Evan Evan - 1 month ago 20
SQL Question

SQL Overhead of a column

Question on Database design. If I have 28 boolean values and have the capability to add them as eithier 28 booleans per row or an integer, which one will be faster? Which approach will keep the table size on disk lowest?

This is working under the assumption that what I need can be done with bitmasking and other binary operations in queries.

Update



Presumably the queries would be much longer if it were an integer. It would be something like this to get the number of occurrences of that bit (in a given range):

SELECT
sum(FirstBit) as CountofFirst,
sum(SecondBit)/2 as CountofSecond,
sum(SecondBit)/4 as CountofThird,
...
FROM
(SELECT
intField & 1 as FirstBit,
intField & 2 as SecondBit,
intField & 4 as ThirdBit
...
FROM myTable
WHERE
intField <> 0)
WHERE
<within given range>

Answer

This is too long for a comment.

First, any row about optimization and data representation needs to mention the database. Each database has its own way of storing such information.

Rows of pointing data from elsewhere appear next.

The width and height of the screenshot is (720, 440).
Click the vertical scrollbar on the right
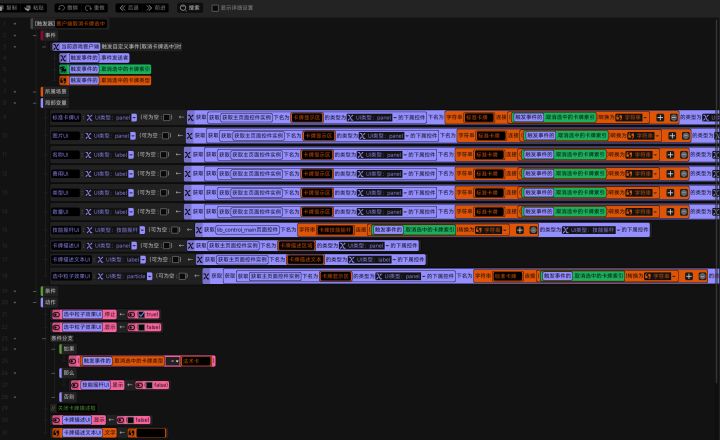(717, 202)
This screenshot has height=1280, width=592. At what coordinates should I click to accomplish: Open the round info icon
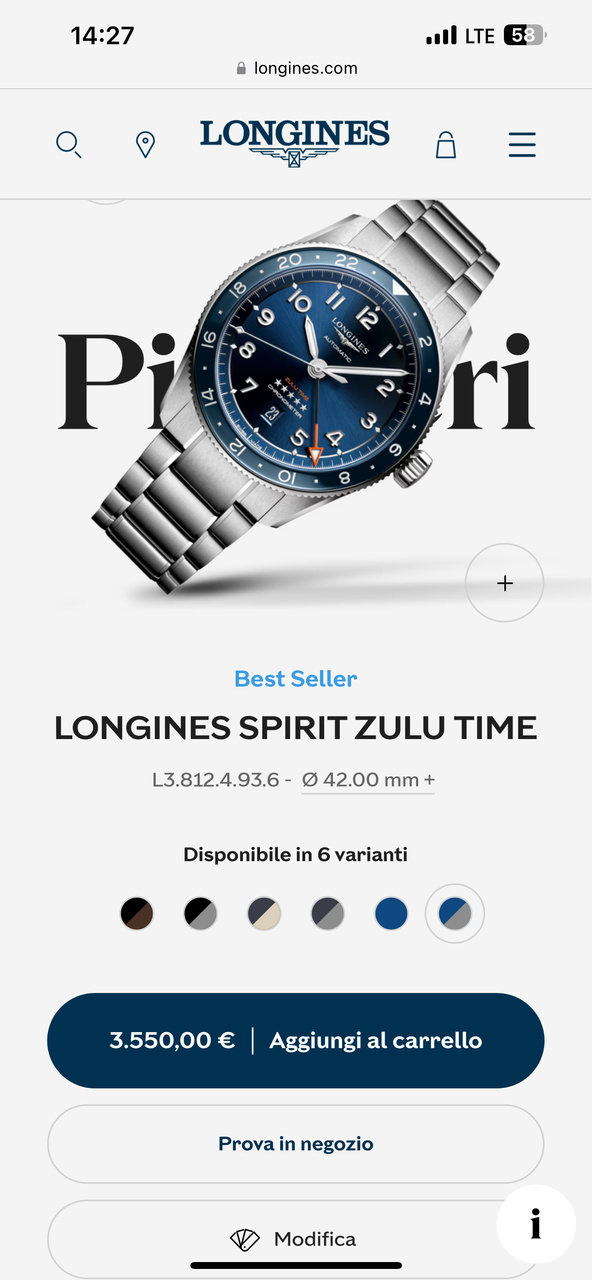[x=536, y=1224]
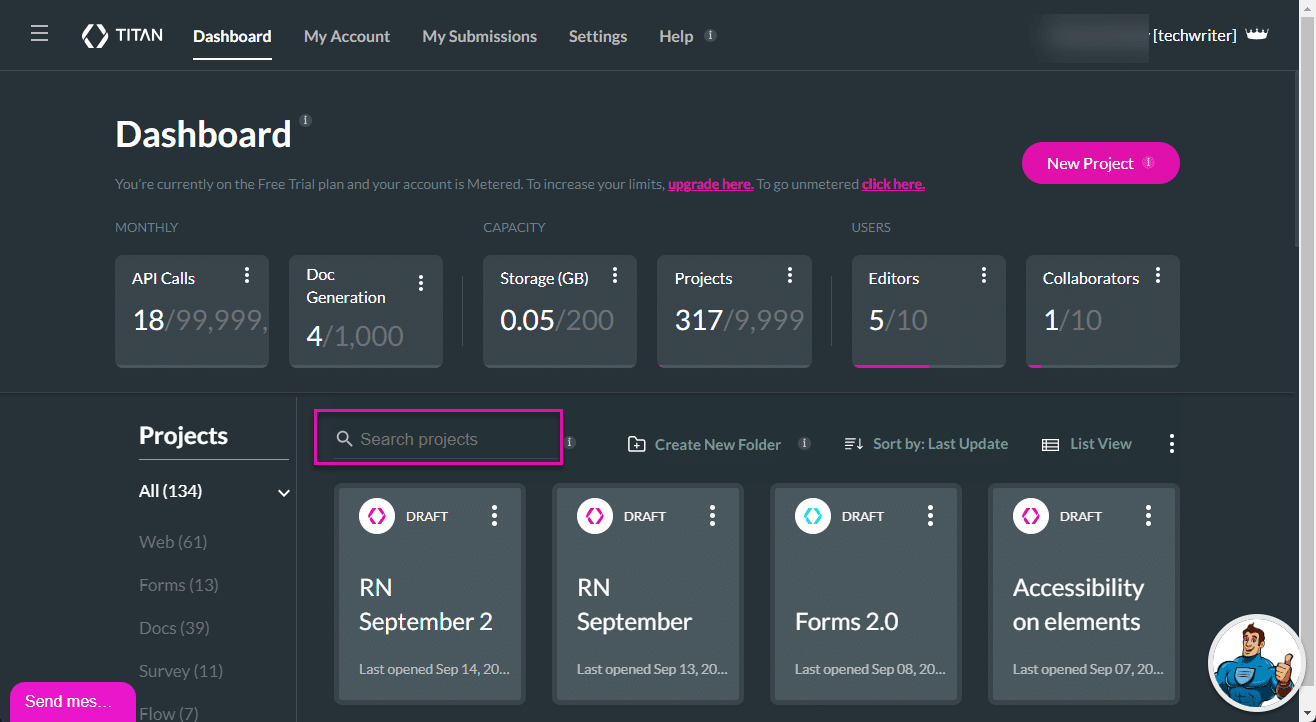Screen dimensions: 1316x722
Task: Go to My Submissions tab
Action: pos(479,36)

Second, the best representation for data depends on how it is going to be used. Your question gives no indication about that.

Third, database tables do not -- in most databases -- occupy space on disk per se. Tables contain rows. Rows are stored on pages. And pages are stored on disk. The number of pages needed for a table depend on many factors, of which row size is definitely one. But it is not the only one (is the column nullable? is extra space left on each page).

Finally, you ask about minimizing size on disk. That depends on a bunch of factors. However, it is reasonable to assume that in any database, a 4-byte integer is going to have the best scaling properties. In some databases, 28 "bits" (the actual data type might vary) might occupy the same space.